NFO review - Sundaram Equity Savings Fund plans 3-pronged strategyEquity savings funds are a type of hybrid mutual fund scheme. They invest in debt, equity and arbitrage positions. All this is done in a bid to provide returns higher than debt funds with risk lower than pure equity funds. Joining the 19-strong bandwagon of equity savings funds is Sundaram MF.

The niche fund-house is launching the new fund offer, Sundaram Equity Savings Fund, on November 16, 2018 and the offer closes on November 30, 2018. The scheme then reopens for ongoing subscription from December 14 onwards. The product may be suitable especially for investing in volatile and uncertain market conditions for investors with low to moderate risk appetite. RupeeIQ helps you understand about this product. Read on.

Equity savings

Equity Savings Funds (ESFs) invest in debt, arbitrage and equity but the minimum gross equity allocation is 65%. The gross equity portion is partially hedged thereby reducing the equity exposure (to about 33% of overall pie).

Hedging is done mostly through income generating arbitrage trades to reduce risk. The debt portion along with arbitrage plays generate income. The unhedged equity is expected to provide capital gains.

ESFs are tax efficient. Since gross equity exposure is at least 65%, these funds enjoy equity taxation which is much more tax friendly than taxation of debt funds.

So, equity savings fund is for investors seeking debt-like returns with an equity kicker. An added feature is equity taxation benefit.

Equity Savings Funds positioning

Feature Fixed Deposits Fixed Income Conservative Hybrid Equity Savings Fund Aggressive Hybrid Equity
Returns Fixed Steady Steady Steady Possibility of high returns Possibility of high returns
Volatility None Low / Medium Low / Medium Low / Medium High High
Tax Efficiency Inefficient Efficient if held for 3 years Efficient if held for 3 years Tax efficient Tax efficient Tax efficient
Holding period 1 month to 5 years Over 3 years Over 3 years Around 3 years Over 3 to 5 years Over 5 years

Sundaram USP

Sundaram Equity Savings Fund has a three-pronged strategy. One, controlled growth through gross equity investment that will be primarily large cap stocks oriented. Two, arbitrage plays will primarily be in individual stocks. Arbitrage generates income if there is price difference between spot and futures price. Three, stable income through debt by way of high credit quality portfolio (AA+ and above).

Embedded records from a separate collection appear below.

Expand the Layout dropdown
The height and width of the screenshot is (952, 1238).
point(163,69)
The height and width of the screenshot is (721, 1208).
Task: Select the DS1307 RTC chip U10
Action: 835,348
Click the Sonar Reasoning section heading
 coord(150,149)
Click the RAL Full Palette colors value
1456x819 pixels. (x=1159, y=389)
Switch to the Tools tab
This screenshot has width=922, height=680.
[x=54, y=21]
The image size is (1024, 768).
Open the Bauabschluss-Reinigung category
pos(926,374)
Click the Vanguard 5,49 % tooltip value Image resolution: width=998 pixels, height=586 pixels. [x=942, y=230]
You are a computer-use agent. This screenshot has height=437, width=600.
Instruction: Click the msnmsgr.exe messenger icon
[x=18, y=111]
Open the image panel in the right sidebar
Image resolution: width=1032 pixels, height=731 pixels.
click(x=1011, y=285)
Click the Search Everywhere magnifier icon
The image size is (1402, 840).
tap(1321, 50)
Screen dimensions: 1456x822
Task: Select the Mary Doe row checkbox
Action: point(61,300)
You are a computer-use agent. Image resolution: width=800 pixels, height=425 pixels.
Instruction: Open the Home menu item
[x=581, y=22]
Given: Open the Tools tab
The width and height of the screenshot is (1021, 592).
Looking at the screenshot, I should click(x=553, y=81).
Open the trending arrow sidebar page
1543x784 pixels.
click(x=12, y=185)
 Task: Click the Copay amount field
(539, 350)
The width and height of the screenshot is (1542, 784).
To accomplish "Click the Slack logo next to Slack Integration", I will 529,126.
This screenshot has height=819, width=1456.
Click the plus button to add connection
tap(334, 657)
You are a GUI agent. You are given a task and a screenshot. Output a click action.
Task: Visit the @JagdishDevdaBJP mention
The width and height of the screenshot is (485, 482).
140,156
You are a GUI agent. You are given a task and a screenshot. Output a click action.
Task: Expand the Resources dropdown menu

If you already have exposure to hybrid funds, think of Sundaram Equity Savings Fund somewhere between conservative hybrid funds and aggressive hybrid funds.

Why this product

Sundaram Equity Savings Fund is for investors who have an investment horizon of around three years. Historically investment in fixed income funds would have been the preferred mode, but post-tax returns of fixed income funds is not that great (it’s higher than bank FDs but quite lower than pure equity funds). But investing in pure equity funds for less than three years leads to greater unpredictability of returns. So, on one side you have fixed income’s lower post-tax returns while on the other side equity funds are tax-efficient but can be very volatile.

So, the ideal solution for somebody with three years horizon is an equity savings fund. The product has the dual advantage of steady returns/ low volatility with tax efficiency of equity funds. In this way, equity savings funds can generate higher post-tax returns than debt funds up to three years.

Benchmark

Sundaram Equity Savings Fund will be benchmarked against the Nifty Equity Savings Index, which has a 35% exposure to Nifty 50 TRI; 30% exposure to equity arbitrage (long position in Nifty 50 TRI and equivalent short position in Nifty 50 Futures Index); 30% exposure to Nifty Short Duration Debt Index & 5% exposure to NIFTY 1D Rate Index.

Exit load

Exit Load for redemption within 12 months from the date of allotment is 1%. Exit load for redemption on or after 12 months from the date of allotment is nil.

Fund Managers

The scheme will be managed by S Krishnakumar & S Bharath (Equity) and Dwijendra Srivastava (Fixed Income).

Investment

For NFO, the minimum application amount is Rs 5,000.

For SIP, the minimum weekly amount is Rs 1,000, minimum monthly sum is Rs 250 and minimum quarterly investment is Rs 750.

RupeeIQ take – Sundaram Equity Savings Fund will give you lower return than balanced fund over a long period of time but it has far greater stability. Also, the tax treatment will be like that of an equity fund. Data shows that equity savings fund return across the industry for three year period varies between 3% to 10%. Both credit and stock selection will be key to get stable returns.

Disclaimer: Please note that investors are requested to consult their financial, tax and other advisors before taking any investment decision.